AMD Demos Petaflop-in-a-Rack Supercomputer

Aug. 1, 2017

By: Michael Feldman

AMD has demonstrated a supercomputer based on its latest AMD EPYC CPUs and Radeon Instinct GPUs that can deliver one petaflop of single precision floating point performance in a single rack.

The demo was presented at AMD’s Capsaicin event, which took place in conjunction with the SIGGRAPH conference, an annual gettogether for the content creation community.



AMD CEO Lisa Su introduced the system, dubbed Project 47, as a platform suitable for both deep learning workloads and image rendering applications. Su said the machine is powered by 20 EPYC CPUs and 80 Radeon Instinct GPUs, and contains 10 TB of DDR4 memory.

Project 47 is a joint collaboration between AMD, Inventec, Samsung, and Mellanox. Inventec, a Taiwan-based original design manufacturer (ODM), built and integrated the system, based on its P-series 2U server platform. Samsung supplied the high bandwidth memory (HBM2) memory for the Radeon Instinct cards, as well as DDR4 main memory modules and NVMe SSD storage devices, while Mellanox contributed its EDR (100 Gbps) adapters, cabling, and switches to hook together the 20 servers.

In this case, each server contains a single EPYC 7601 CPU hooked to four Radeon Instinct MI25 GPUs. The advantage of the single-socket EPYC server is that it is able to support plenty of memory, GPU cards, and other PCIe devices, without have to resort to a second CPU installed solely to hook in more componentry. That saves not only the extra expense of the CPU, but power as well -- something AMD has touted as one of the major advantages of its EPYC design.

As is always the case for such accelerator-based architectures, the majority of the flops are supplied by the GPUs. In this case, each MI25 delivers 12.3 teraflops of single precision floating point (FP32) or 24.6 teraflops of half precision (FP16).  Together they account for more than 95 percent of the system’s floating point computational power.

The new Radeon Instinct products were designed primarily for deep learning work, but the demonstration played to the local SIGGRAPH crowd, running a variety of image rendering applications.

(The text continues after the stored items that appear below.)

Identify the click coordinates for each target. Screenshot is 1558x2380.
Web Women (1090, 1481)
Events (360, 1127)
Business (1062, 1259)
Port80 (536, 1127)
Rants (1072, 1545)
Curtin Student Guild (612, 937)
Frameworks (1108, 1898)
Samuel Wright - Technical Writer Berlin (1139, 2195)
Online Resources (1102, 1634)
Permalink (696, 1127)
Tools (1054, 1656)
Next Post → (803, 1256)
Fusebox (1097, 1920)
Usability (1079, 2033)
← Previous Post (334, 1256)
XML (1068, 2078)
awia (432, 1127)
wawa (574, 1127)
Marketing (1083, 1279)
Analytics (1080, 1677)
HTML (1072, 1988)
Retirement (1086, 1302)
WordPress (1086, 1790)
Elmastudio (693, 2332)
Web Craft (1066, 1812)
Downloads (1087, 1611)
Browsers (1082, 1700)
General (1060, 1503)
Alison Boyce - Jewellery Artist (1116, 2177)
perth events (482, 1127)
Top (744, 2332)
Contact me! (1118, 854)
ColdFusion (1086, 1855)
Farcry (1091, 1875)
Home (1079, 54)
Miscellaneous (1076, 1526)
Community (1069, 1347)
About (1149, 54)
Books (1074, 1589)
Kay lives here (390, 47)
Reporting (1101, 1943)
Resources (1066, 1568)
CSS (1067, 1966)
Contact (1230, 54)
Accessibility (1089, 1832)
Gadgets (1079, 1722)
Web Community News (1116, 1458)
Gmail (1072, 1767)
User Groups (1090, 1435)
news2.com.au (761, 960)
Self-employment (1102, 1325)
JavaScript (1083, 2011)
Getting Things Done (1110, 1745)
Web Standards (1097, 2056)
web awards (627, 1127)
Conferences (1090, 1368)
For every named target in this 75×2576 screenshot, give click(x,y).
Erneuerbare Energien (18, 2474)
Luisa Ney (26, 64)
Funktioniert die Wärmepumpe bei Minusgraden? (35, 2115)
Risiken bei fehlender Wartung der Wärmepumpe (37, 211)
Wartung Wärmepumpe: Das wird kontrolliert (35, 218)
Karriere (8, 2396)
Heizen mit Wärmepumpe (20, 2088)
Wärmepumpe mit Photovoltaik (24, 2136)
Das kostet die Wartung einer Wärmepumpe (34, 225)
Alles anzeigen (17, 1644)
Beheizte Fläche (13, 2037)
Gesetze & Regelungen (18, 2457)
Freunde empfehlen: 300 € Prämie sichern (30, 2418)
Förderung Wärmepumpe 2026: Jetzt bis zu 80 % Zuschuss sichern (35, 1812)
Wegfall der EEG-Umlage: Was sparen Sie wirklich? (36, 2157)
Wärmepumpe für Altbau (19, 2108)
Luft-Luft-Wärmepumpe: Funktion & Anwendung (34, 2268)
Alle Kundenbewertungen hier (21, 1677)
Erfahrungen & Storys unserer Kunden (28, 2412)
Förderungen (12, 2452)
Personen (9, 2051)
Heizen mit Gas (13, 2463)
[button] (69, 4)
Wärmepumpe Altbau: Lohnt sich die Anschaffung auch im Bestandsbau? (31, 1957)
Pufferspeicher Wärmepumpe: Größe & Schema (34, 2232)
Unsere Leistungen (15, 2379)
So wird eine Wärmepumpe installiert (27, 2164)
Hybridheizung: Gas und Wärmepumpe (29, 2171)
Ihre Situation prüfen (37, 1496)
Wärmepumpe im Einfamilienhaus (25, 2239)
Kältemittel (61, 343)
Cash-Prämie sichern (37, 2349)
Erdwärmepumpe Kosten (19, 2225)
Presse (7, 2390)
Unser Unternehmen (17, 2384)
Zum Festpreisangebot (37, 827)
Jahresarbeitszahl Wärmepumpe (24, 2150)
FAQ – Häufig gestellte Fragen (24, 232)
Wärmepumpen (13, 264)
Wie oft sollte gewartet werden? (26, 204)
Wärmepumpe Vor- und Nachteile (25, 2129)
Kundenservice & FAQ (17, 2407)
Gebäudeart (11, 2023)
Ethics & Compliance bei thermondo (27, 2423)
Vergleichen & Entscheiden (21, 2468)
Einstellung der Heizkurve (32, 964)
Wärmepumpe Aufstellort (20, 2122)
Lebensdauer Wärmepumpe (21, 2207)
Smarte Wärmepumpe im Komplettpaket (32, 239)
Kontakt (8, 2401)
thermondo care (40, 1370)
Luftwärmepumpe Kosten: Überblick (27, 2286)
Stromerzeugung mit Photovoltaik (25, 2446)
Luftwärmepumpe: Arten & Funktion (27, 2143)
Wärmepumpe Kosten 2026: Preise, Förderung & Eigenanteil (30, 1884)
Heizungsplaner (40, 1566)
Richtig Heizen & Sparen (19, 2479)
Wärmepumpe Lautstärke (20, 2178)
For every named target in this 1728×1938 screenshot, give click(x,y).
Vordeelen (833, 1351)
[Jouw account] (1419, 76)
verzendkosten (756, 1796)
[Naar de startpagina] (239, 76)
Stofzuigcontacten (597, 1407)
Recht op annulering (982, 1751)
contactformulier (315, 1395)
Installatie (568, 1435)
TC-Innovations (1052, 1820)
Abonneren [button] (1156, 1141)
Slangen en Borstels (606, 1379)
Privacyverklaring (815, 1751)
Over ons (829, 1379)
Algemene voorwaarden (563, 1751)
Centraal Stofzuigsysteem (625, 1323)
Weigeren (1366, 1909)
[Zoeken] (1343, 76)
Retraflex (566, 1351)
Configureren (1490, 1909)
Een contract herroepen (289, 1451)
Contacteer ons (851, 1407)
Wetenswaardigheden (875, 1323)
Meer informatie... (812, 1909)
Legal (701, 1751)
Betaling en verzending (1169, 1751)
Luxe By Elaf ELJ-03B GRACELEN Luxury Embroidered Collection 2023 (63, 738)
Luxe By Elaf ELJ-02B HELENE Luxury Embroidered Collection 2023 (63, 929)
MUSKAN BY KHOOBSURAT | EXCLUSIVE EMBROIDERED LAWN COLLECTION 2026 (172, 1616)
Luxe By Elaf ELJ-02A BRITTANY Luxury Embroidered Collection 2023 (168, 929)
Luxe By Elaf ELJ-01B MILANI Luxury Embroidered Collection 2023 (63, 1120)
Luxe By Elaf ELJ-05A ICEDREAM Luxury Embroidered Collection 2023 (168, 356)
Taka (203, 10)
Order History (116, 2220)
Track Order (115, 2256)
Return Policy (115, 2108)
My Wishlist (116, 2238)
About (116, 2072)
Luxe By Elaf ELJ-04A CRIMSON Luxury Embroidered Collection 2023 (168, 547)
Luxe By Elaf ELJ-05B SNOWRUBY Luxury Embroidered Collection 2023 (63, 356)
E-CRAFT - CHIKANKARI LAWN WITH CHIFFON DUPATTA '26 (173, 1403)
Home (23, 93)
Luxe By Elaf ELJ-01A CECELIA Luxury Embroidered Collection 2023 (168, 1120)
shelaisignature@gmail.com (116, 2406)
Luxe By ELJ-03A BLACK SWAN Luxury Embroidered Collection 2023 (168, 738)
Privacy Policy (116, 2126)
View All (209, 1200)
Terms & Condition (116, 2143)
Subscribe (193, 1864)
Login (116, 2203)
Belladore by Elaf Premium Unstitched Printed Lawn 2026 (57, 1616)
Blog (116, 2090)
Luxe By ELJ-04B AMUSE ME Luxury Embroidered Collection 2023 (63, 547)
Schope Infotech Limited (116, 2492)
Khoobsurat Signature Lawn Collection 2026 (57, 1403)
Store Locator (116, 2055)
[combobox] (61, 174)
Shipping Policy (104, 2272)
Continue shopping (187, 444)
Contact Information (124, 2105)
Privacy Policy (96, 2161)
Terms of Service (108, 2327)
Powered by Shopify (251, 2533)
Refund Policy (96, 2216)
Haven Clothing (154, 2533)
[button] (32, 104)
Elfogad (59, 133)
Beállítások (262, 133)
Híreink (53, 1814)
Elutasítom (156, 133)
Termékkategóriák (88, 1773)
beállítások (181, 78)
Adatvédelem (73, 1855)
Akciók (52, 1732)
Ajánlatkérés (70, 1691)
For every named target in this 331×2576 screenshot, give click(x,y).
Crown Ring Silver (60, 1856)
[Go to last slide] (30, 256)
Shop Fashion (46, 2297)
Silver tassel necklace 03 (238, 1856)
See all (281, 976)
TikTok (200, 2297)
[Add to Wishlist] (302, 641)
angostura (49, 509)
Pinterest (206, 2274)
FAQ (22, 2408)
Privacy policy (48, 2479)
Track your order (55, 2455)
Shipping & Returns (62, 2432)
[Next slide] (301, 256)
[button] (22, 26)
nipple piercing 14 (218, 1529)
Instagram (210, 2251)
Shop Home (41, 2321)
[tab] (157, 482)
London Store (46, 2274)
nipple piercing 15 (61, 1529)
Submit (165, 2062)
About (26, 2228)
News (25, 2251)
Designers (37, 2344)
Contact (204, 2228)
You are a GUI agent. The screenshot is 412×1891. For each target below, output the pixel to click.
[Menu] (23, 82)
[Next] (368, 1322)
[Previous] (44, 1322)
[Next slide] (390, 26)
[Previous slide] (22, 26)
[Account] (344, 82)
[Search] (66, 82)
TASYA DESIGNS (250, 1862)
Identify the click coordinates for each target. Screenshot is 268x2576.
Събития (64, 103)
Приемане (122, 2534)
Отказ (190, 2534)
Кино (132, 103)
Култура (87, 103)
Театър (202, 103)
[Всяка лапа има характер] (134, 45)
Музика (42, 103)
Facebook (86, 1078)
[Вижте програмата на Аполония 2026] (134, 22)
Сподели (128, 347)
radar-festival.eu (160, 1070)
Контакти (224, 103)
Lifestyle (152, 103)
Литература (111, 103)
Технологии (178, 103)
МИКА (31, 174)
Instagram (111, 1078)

At this point, Su handed the presentation off to Raja Koduri, senior vice president and chief architect of the AMD Radeon Technologies Group.

In the first demo, the rack was used as a virtualized resource for four different rendering applications launched from thin clients. Koduri explained that the Radeon GPUs included hardware virtualization support for the kind of remote execution that they were using, noting that each GPU can support up to 16 users. That meant the rack could theoretically deal with 1280 users simultaneously. The second demo used all 80 GPUs for a single graphics application, in this case, to illustrate how photorealistic rendering could be accomplished in real time. “We’re redefining high performance computing for the content creation community,” said Koduri.

Although the SIGGRAPH demonstration only illustrated the system’s graphic prowess, AMD is hoping the machine will attract AI users looking to run their deep learning codes. Theoretically, the system could also be used for more traditional HPC work for applications that can tolerate 32 bits of precision.

One of the main advantages of the Project 47 machine is that it is able to deliver a lot of floating point horsepower within a relatively small power envelope. AMD is claiming the system delivers 30 gigaflops per watt of FP32 operations, which would put it at or near the top of the Green500 list if somehow those FP32 operations could be transformed to FP64. Alas, these latest Radeon parts have little 64-bit capability, making the comparison somewhat irrelevant. The current Green500 champ is TSUBAME 3.0, which turned in a power efficiency of 14.1 gigaflops of performance based on (FP64) Linpack.

Project 47 systems are expected to be available from Inventec and their principal distributor, AMAX, in Q4 of this year. Pricing was not announced.